В интервью с Анджеем Рыбаком (Die Woche. 1996. 5 июня) Сорокин утверждал, что не является писателем. Поскольку Сорокин действительно во многом представляет собой пост- или паралитературный феномен, следует обратиться и к медиальной проблематике сорокинских выступлений.
Оба значения слова «медиум» оказываются при этом релевантны: медиум А принадлежит области парапсихологии как бессознательный посредник для передачи определенных сообщений; медиум Б представляет собой происходящую в рамках литературного перформанса инструментализацию тела автора.
Медиальность авторского тела может быть выставлена напоказ двумя способами: во-первых, в позитивной форме, когда автор читает собственный текст. Это чтение может испытывать разные степени остранения, акцентирующего физический аспект декламации: в случае Сорокина это заикание[294], шепот, чтение немецкого перевода с русским акцентом. Остранение самоидентичности автора одновременно влечет за собой (теперь активное) дистанцирование по отношению к любому гипостазированию авторского субъекта – на что уже многократно обращалось внимание в связи с Сорокиным[295]. Априорно полиморфный медиум Сорокин избегает любой формы, несущей определенность. Самоостранение приводит также к тому расщеплению на «автора» и его двойника, которое описывает Ямпольский[296].

● **Задание 1**
Превратите в нумерованный список записи от строки, содержащей «You are a computer-use agent.», до конца записей включительно. Пустые строки пропустите.
Текст и записи взяты из разных источников.

(Строки о том, где расположены цели)
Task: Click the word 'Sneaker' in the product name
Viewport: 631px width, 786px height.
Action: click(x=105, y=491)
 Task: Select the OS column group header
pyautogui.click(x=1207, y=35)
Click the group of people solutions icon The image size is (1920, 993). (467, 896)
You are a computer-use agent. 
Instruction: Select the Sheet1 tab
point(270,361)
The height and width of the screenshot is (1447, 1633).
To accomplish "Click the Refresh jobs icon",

● **Задание 2**
Запишите текст о Сорокине целиком, слово в слово.

● **Ответ 1**
1. You are a computer-use agent. 
2. Instruction: Select the Sheet1 tab
3. point(270,361)
4. The height and width of the screenshot is (1447, 1633).
5. To accomplish "Click the Refresh jobs icon",

● **Ответ 2**
В интервью с Анджеем Рыбаком (Die Woche. 1996. 5 июня) Сорокин утверждал, что не является писателем. Поскольку Сорокин действительно во многом представляет собой пост- или паралитературный феномен, следует обратиться и к медиальной проблематике сорокинских выступлений.
Оба значения слова «медиум» оказываются при этом релевантны: медиум А принадлежит области парапсихологии как бессознательный посредник для передачи определенных сообщений; медиум Б представляет собой происходящую в рамках литературного перформанса инструментализацию тела автора.
Медиальность авторского тела может быть выставлена напоказ двумя способами: во-первых, в позитивной форме, когда автор читает собственный текст. Это чтение может испытывать разные степени остранения, акцентирующего физический аспект декламации: в случае Сорокина это заикание[294], шепот, чтение немецкого перевода с русским акцентом. Остранение самоидентичности автора одновременно влечет за собой (теперь активное) дистанцирование по отношению к любому гипостазированию авторского субъекта – на что уже многократно обращалось внимание в связи с Сорокиным[295]. Априорно полиморфный медиум Сорокин избегает любой формы, несущей определенность. Самоостранение приводит также к тому расщеплению на «автора» и его двойника, которое описывает Ямпольский[296].